All in all, I was pretty happy. I had five days of walking this trail in front of me. The Superior is 244 miles of footpath, with wooden bridges over rushing rivers, log stairs up to towering outlooks and well-trod alleys through columns of cedar and white pine. Most of it built with volunteer labor.

You can do the trail the hard way, pitching a tent, filtering water and boiling up dehydrated meals. Or you can do it the easy way, lodge to lodge. At the end of each day's hike, I looked forward to a hot meal and a soft bed -- neither of which would have to be made by me.

The trip was arranged by Boundary Country Trekking. For a very reasonable rate (about $535 including single supplement) I had secured four nights' lodging, two meals a day (breakfast and a bag lunch) and a room, each one a dozen miles down the trail from the last. Because the Superior Hiking Trail is often a few miles from Hwy. 61 and the lakeshore (where the hotels are, generally), the price included a daily shuttle run. Each morning, someone from that night's hotel would follow me and my car to the end of that day's trail segment, pick me up and then backtrack to drop me off at the start. That way, at the end of the day on the trail, my car was waiting to be driven to the next hotel.

Loon and T-squared

In the low places on the trail, wooden boardwalks traverse seeps and sloughs, and it was at one of these crossings on my first day's walk that I met two Minnesota gentlemen of retirement age going by their trail names -- Loon (Mike Freed) and T-squared (Mike Shepard).

T-squared explained that his wife had given him the name "because I'm so slow. It stands for turtle times tortoise."But I'm slower than him," Loon said. "It's why we make good trail partners."

The friends had hiked the entire Appalachian Trail and parts of the Pacific Crest Trail together, and although they enjoyed their time on those more-famous routes, they said they were savoring the better-built, better-maintained Superior Hiking Trail.

"You're going to run into a lot of people out here," Loon said. "This is a famous place now; Backpacker magazine named it one of the top 5 trails in the country, and this is the best time to be here."

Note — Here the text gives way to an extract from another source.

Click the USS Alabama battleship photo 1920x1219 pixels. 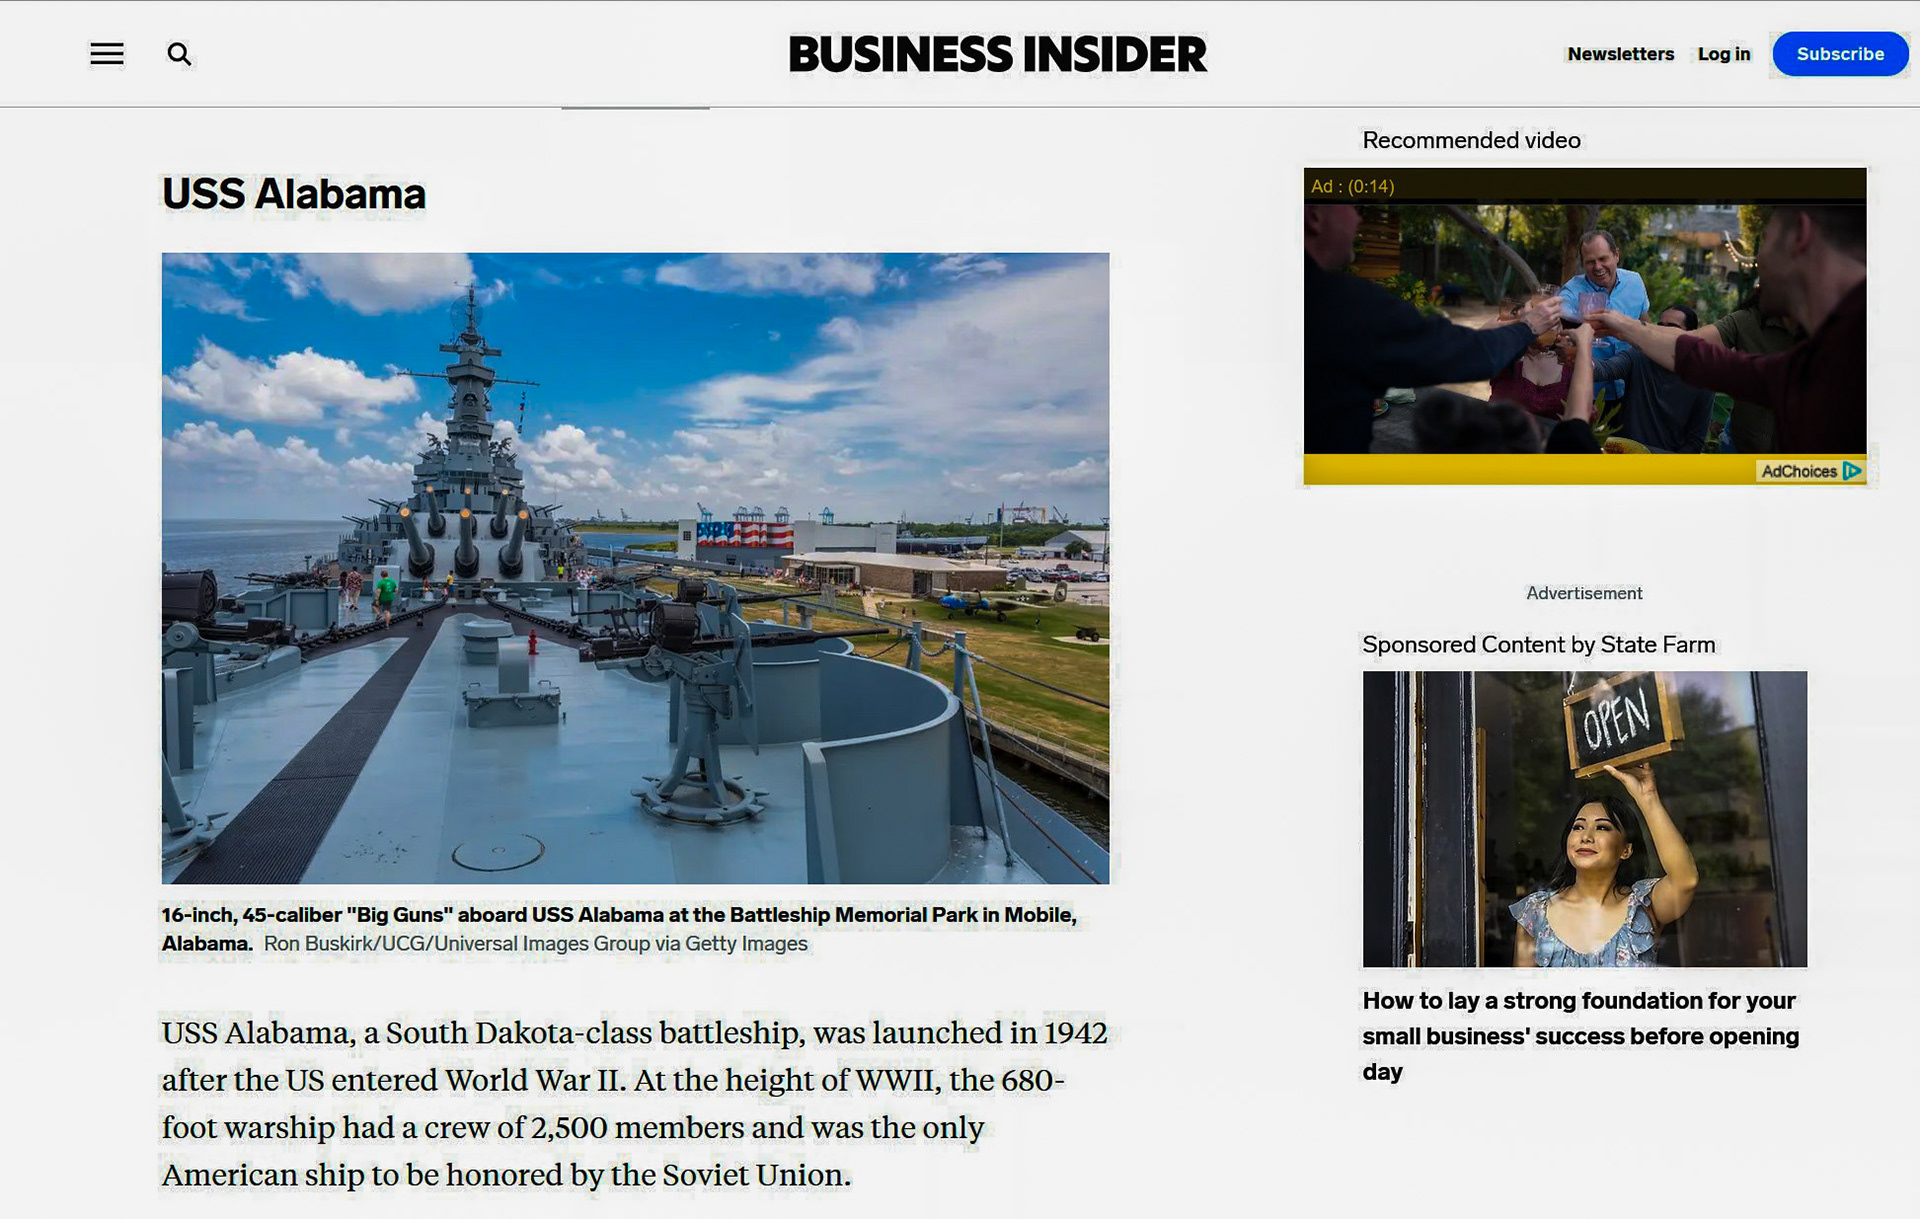(635, 568)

Loon was wrong about the number of people I'd see. During the next four days on the trail, I saw only about a dozen other hikers, and eight of them were in one youth group. At the moment I encountered them, near Indian Camp Creek in Cascade River State Park, their group leader was teaching them the fine art of pooping in the woods.

Restful retreats

Over the course of five days, I covered about 50 miles, in segments stretching from the Temperance to the Devil's Track River just outside of Grand Marais. Each night I moved on to the next hotel, carrying with me my luggage and the satisfying exhaustion that comes from a day of physical exertion.

Chateau LeVeaux at Tofte was a basic condo arrangement, with big windows facing Superior. I cooked my own dinner and afterward sat on the concrete pad outside the sliding glass doors of my suite, drinking tea and watching the lake. The slow pulsing of waves, visible in the movement of reflected moonlight scattering on the surface, seemed the very breath of the universe.

Caribou Highlands Lodge is basically a modern ski condo (it's on Ski Hill Road in the hills by Lutsen Resort), and my room there overlooked Moose Mountain and the falls of the Poplar River. In the middle of the room was an oversized whirlpool tub, where I soaked blissfully until bedtime.

The Cascade Lodge, with its lost-in-time North Woods decor and menagerie of stuffed animals, was the most memorable visually, from the elk looming over the stairway to the otter on the TV in the lounge. The cafe served up a mean plate of walleye.

The last place I stayed, the Pincushion B&B, has since been put up for sale, which is a shame. The previous owners ran a cozy inn perched on a ridge 900 feet over Grand Marais. Its rooms boasted one of the premier views of any lodging in the state.